Given the current difficulties in the Episcopal Church and the Anglican Communion, and my enjoyment of Ephraim Radner’s and Stanley Hauerwas’ work, I made sure that I pre ordered this book– “The Fate of Communion: The Agony of Anglicanism And the Future of a Global Church” (Ephraim Radner, Philip Turner)— months ago, and found it awaiting me on my return from my honeymoon. I’ve been digging into it and reading chapters out of order as I’m interested. It is a meaty book with lots of insight. This is my first exposure to Philip Turner’s writings outside of the Anglican Communion Institute, and I can say that I’ve thoroughly enjoyed his insights. I thought I would share a portion of his essay “The Windsor Report: A Defining Moment for a Worldwide Communion” in light of the defeat of the resolution to comply with the Windsor Report at General Convention yesterday. Consider the inability of the House of Deputies to pass any legislation whatsoever in light of the importance Dr. Turner gives the Windsor Report, and also consider the lame excuse posted below, that certain people were complaining that they hadn’t had enough time to consider the Windsor Report (TWR) (even though it’s been available for nearly 2 years and several books have been published dealing with it.) Here are Dr. Turner’s words:

A distinguished colleague has said that, when placed alongside most Anglican documents TWR is decidedly “up market.” This observation is quite accurate, and the burden of this chapter is to show that, despite certain omissions and errors (some serious), TWR provides a credible way for the Anglican Communion to remain a communion rather than devolve into a federation of churches. Further, it suggests a credible way for the non-Roman churches throughout the world to respond to the potentially church dividing tensions (both internal and external) that have arisen since the close of the colonial period. However, no matter what its strengths might be, it would be a mistake to wend one’s way along the path down which the report leads its readers without pausing to take note of the fact that TWR places before ECUSA, the Anglican Church of Canada, and the Anglican Communion fundamental decisions that cannot be avoided. For ECUSA and the Anglican Church of Canada, the decision is whether they wish to be self-identified as autonomous churches within the Anglican Communion or as denominational boutiques within the fan of Protestant options that now comprise the religious scene in North America. For the Anglican Communion, the decision is whether it wishes to retain its claim to be a communion of churches; or whether it wishes to devolve into a religious federation bound together only by pragmatic arrangements and a rapidly disappearing historical memory. For the divided churches, TWR suggests a way, amid the stresses ad strains of competing nationalisms, to maintain a worldwide communion without at the same time developing a centralized form of church government.

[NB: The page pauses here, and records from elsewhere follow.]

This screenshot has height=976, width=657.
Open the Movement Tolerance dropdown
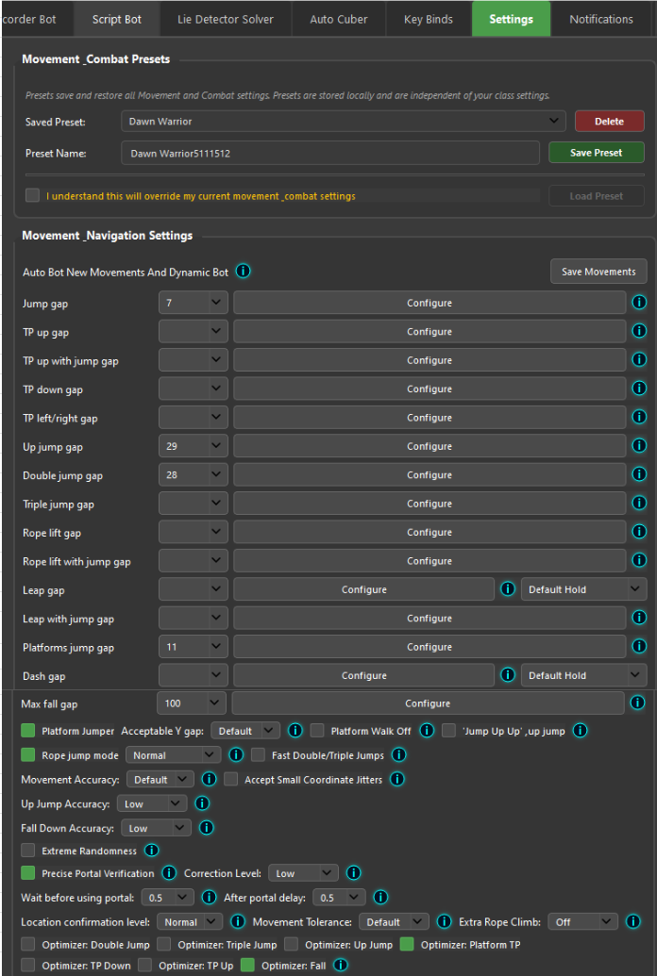coord(394,921)
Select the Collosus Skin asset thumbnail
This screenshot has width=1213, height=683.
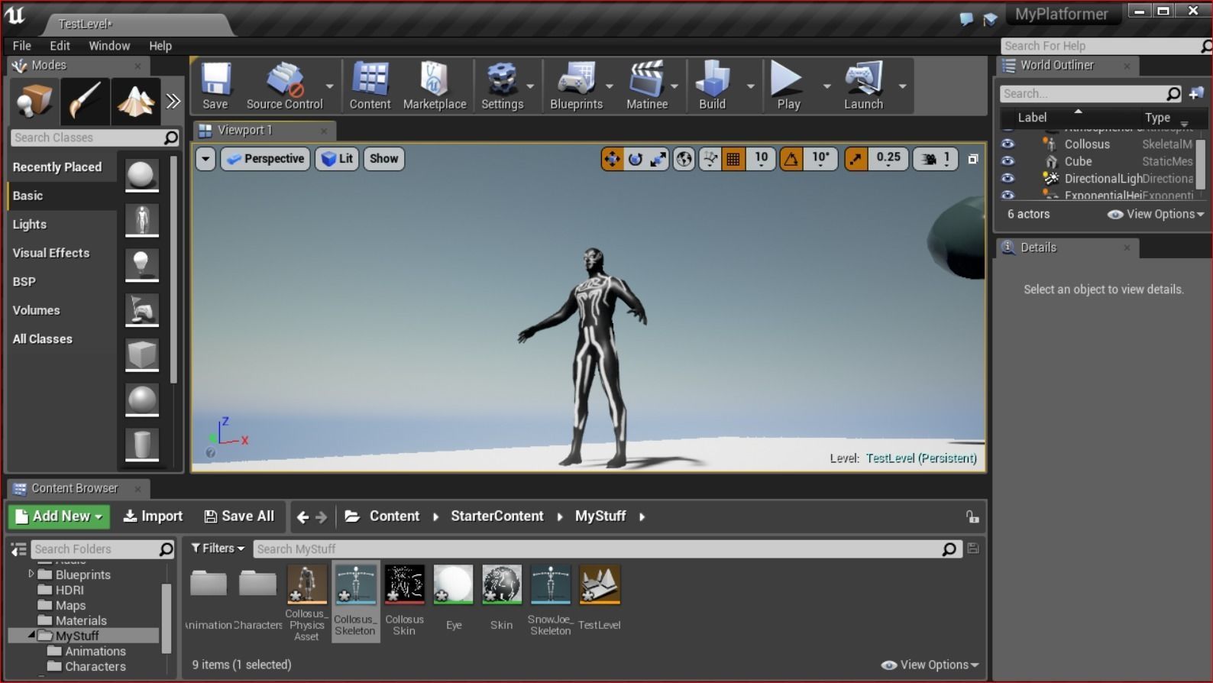(x=404, y=585)
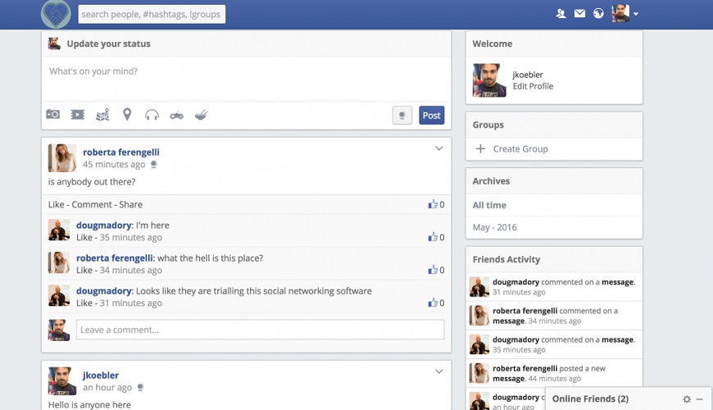Viewport: 713px width, 410px height.
Task: Like roberta ferengelli's post with thumbs-up
Action: [x=433, y=205]

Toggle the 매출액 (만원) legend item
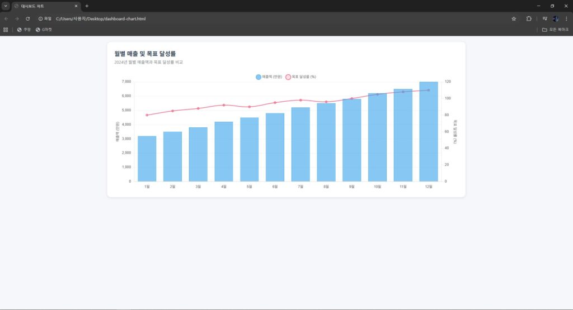pyautogui.click(x=267, y=77)
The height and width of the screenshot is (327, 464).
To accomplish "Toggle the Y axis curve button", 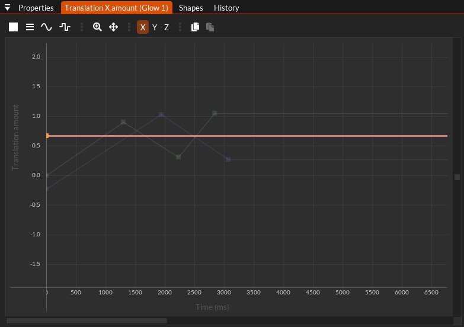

The most brilliant thing about TWR is the fact that it does not command. Rather, it offers a choice. It maps a way for Anglicans throughout the world to stay together as a communion; and basically asks it to choose something like this so as to “walk together,” or choose another way and so “walk apart.” In placing the issue in the form of a choice, TWR both honors the autonomy of the various provinces of the Anglican Communion, and places a serious proposal for future relations before its ecumenical partners. It does not smuggle in a putative but non-existent centralized polity that can issue commands. It begins with what is–a communion of autonomous provinces that have a real choice about their future.

It has become painfully clear that there are those on both the left and the right who, in the words of TWR, have made a choice to “walk apart.” The prophets on the left claim the backing of divine providence that has placed them ahead of the pack. They are content to go it alone and simply wait for others to catch up. The prophets on the right claim to be the champions of orthodoxy–charged with maintaining a faithful church in the midst of “apostasy.” They are content to go it alone and await the vindication of God. TWR maps a more arduous and painful way forward--one that seeks to create a space in time within which very serious divisions within this portion of the body of Christ can be confronted and overcome. The burden of this essay is that the way TWR maps is the obedient way–one that serves as a caution to the prophets on both the left and the right, and a beacon to those for whom the maintenance of communion constitutes a fundamental obligation.

Buy the book and read chapter 8 to see the rest.

It seems at the moment that the obedient path, the painful path, was too painful for The Episcopal Church to walk.